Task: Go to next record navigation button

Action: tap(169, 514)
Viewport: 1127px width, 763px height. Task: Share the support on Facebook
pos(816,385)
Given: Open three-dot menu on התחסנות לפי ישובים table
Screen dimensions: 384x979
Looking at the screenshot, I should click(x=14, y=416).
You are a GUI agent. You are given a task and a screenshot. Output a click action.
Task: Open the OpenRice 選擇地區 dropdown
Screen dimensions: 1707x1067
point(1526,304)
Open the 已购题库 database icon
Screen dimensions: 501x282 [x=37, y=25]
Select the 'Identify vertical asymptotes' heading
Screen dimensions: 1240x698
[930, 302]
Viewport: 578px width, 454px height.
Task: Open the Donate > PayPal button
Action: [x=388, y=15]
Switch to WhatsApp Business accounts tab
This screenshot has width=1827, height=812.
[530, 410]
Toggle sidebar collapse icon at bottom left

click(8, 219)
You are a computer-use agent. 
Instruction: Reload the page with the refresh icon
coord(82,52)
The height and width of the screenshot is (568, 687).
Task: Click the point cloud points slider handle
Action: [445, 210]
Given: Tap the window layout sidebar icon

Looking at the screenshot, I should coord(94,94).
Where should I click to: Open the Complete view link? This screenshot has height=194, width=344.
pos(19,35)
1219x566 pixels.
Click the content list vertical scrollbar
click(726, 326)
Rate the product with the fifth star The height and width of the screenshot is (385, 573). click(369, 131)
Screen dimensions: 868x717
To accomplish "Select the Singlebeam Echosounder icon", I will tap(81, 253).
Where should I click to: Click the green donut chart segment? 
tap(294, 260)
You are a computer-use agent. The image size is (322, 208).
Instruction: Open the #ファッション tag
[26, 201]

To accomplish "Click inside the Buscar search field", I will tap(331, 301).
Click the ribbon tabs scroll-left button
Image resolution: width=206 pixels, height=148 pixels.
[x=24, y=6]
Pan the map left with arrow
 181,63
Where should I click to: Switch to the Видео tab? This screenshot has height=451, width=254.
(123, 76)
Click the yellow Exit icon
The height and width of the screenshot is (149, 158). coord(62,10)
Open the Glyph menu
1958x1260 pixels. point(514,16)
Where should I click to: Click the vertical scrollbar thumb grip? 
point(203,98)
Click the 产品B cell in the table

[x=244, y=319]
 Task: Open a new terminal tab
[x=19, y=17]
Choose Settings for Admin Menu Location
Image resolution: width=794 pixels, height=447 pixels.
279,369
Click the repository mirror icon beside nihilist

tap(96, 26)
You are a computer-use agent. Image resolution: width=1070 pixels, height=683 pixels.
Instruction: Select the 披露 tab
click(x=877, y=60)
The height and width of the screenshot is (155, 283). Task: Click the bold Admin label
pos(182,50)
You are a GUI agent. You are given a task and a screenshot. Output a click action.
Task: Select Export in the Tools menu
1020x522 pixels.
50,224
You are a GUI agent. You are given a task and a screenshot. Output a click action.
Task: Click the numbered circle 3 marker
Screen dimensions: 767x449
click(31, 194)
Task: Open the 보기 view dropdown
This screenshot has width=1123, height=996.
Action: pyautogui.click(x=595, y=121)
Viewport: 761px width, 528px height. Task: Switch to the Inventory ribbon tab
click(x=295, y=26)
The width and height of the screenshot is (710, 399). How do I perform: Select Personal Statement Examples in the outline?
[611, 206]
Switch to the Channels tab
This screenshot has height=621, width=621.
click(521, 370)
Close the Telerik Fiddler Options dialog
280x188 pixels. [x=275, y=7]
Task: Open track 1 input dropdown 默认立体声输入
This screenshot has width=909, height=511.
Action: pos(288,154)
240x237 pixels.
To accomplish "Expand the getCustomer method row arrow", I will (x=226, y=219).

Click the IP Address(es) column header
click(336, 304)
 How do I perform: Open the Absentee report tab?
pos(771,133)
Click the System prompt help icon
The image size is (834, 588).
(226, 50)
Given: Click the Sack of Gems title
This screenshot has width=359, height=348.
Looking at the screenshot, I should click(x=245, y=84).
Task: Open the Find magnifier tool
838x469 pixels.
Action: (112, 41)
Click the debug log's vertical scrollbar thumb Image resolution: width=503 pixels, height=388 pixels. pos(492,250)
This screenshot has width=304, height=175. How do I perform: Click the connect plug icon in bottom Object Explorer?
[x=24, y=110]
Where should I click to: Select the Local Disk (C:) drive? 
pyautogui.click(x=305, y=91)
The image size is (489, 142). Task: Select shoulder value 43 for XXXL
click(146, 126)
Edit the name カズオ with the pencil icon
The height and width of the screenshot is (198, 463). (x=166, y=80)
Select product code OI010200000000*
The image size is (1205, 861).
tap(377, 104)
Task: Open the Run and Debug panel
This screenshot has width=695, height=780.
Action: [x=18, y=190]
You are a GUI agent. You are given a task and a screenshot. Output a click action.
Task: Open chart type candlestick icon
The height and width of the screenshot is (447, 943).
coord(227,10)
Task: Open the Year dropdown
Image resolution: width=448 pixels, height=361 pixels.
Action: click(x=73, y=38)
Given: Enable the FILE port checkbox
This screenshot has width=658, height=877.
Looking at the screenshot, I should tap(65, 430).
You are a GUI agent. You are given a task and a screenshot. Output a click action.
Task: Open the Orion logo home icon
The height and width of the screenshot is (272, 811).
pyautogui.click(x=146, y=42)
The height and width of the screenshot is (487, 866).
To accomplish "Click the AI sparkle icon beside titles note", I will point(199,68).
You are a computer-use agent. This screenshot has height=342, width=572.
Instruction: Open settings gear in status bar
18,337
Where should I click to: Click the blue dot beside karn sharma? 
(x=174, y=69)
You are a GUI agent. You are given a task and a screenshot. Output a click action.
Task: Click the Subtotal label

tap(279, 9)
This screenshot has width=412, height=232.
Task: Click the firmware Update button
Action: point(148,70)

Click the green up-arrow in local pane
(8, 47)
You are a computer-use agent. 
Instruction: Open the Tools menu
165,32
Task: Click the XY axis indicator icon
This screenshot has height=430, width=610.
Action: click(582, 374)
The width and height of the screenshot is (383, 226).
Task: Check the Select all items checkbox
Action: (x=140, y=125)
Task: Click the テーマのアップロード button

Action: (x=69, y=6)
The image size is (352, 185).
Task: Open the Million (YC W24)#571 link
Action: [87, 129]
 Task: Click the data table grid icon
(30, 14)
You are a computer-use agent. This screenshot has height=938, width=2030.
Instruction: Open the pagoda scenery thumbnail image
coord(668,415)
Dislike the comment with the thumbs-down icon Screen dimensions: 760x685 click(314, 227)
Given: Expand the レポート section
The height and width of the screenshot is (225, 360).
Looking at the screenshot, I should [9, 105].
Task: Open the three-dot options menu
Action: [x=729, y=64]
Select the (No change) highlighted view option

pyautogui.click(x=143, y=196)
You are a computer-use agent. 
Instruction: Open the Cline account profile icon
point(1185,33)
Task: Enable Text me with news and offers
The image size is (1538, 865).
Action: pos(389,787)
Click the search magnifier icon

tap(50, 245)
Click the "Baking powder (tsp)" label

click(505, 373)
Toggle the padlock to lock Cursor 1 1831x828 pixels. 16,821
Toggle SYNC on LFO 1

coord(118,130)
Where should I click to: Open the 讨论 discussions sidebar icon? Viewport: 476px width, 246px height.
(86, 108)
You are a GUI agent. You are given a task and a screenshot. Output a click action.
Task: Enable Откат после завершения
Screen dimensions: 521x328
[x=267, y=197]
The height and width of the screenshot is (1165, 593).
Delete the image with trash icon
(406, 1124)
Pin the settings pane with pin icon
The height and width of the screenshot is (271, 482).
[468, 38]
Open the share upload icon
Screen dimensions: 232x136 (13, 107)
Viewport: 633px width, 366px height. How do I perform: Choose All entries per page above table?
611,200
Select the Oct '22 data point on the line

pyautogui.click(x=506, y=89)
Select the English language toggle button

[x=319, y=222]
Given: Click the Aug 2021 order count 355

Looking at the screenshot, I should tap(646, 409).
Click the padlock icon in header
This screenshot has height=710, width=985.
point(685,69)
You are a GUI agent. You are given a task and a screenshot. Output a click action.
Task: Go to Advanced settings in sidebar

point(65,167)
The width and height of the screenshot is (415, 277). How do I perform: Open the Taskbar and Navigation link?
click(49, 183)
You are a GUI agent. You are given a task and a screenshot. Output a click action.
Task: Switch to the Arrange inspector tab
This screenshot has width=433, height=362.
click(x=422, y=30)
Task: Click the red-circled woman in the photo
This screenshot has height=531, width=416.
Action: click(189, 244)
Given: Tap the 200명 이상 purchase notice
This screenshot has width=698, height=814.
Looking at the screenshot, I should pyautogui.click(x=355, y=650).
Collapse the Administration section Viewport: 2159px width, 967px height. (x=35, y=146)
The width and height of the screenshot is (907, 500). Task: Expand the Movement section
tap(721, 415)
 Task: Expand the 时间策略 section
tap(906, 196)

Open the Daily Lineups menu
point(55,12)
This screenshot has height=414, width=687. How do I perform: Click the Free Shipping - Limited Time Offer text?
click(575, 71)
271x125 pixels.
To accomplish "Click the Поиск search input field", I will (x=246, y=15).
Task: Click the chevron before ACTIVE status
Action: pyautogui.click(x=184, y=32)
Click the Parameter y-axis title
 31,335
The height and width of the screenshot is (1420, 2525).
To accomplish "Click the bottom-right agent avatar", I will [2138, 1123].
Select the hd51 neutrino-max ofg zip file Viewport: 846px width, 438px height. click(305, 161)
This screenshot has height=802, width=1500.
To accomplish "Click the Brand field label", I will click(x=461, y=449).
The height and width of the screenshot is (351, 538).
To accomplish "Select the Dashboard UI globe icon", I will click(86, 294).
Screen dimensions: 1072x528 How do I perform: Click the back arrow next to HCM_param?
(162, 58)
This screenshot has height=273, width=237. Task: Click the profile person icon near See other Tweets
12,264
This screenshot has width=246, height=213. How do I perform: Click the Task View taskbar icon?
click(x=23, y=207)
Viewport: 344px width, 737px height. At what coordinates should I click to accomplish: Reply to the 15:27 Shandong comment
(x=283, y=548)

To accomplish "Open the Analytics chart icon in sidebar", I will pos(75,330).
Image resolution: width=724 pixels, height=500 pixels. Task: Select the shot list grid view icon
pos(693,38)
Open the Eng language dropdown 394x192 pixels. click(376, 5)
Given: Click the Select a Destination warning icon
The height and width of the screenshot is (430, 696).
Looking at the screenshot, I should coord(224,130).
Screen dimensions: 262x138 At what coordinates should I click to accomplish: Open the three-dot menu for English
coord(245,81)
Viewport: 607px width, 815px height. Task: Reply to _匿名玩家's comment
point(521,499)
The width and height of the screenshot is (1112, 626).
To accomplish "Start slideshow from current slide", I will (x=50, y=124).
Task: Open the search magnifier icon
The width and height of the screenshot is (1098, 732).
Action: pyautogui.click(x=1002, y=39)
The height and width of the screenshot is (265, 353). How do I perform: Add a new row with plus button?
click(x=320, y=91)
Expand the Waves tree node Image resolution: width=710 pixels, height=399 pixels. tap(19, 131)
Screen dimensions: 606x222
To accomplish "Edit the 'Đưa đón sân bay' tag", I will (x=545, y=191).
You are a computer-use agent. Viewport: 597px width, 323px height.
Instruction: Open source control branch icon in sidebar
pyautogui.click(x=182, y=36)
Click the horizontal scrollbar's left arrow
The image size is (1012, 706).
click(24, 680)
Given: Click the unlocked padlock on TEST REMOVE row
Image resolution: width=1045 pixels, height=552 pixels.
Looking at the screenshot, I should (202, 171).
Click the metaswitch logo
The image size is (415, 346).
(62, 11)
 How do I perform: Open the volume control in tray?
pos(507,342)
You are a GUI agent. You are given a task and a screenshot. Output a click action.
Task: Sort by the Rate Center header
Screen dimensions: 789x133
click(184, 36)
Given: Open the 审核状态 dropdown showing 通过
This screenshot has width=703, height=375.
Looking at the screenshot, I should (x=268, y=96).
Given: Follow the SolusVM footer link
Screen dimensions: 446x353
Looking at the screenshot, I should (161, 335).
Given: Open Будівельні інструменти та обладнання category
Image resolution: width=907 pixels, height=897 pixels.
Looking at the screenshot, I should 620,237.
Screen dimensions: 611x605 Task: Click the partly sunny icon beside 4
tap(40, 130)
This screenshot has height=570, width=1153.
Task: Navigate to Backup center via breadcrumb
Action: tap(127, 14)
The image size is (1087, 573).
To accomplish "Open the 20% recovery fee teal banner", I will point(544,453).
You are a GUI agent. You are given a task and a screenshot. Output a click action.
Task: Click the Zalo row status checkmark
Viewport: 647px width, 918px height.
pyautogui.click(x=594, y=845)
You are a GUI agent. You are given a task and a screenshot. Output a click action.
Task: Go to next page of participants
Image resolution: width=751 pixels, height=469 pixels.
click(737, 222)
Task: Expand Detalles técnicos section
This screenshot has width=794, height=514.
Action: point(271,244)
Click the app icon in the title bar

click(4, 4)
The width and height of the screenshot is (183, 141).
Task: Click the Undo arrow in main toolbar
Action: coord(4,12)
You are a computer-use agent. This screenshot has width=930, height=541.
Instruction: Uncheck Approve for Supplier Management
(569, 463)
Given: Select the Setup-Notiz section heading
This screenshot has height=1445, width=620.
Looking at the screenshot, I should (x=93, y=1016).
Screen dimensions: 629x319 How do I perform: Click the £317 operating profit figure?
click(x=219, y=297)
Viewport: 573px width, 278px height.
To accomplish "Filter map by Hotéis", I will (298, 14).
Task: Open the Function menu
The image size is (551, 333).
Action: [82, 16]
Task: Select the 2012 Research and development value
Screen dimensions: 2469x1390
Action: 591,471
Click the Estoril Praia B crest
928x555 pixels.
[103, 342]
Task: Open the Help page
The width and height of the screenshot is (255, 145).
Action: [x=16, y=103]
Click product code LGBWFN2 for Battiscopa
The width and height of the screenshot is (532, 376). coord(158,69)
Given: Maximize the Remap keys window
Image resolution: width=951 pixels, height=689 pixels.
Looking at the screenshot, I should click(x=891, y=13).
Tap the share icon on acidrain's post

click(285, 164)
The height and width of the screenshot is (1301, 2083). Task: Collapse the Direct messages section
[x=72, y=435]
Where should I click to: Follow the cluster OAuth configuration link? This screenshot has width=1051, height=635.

REQUIREMENT:
Duplicate the records above verbatim, beginning at the line that contains "Task: Click the data table grid icon" and stopping after the line that contains "click(505, 373)".

ANSWER:
 Task: Click the data table grid icon
(30, 14)
You are a computer-use agent. This screenshot has height=938, width=2030.
Instruction: Open the pagoda scenery thumbnail image
coord(668,415)
Dislike the comment with the thumbs-down icon Screen dimensions: 760x685 click(314, 227)
Given: Expand the レポート section
The height and width of the screenshot is (225, 360).
Looking at the screenshot, I should [9, 105].
Task: Open the three-dot options menu
Action: [x=729, y=64]
Select the (No change) highlighted view option

pyautogui.click(x=143, y=196)
You are a computer-use agent. 
Instruction: Open the Cline account profile icon
point(1185,33)
Task: Enable Text me with news and offers
The image size is (1538, 865).
Action: pos(389,787)
Click the search magnifier icon

tap(50, 245)
Click the "Baking powder (tsp)" label

click(505, 373)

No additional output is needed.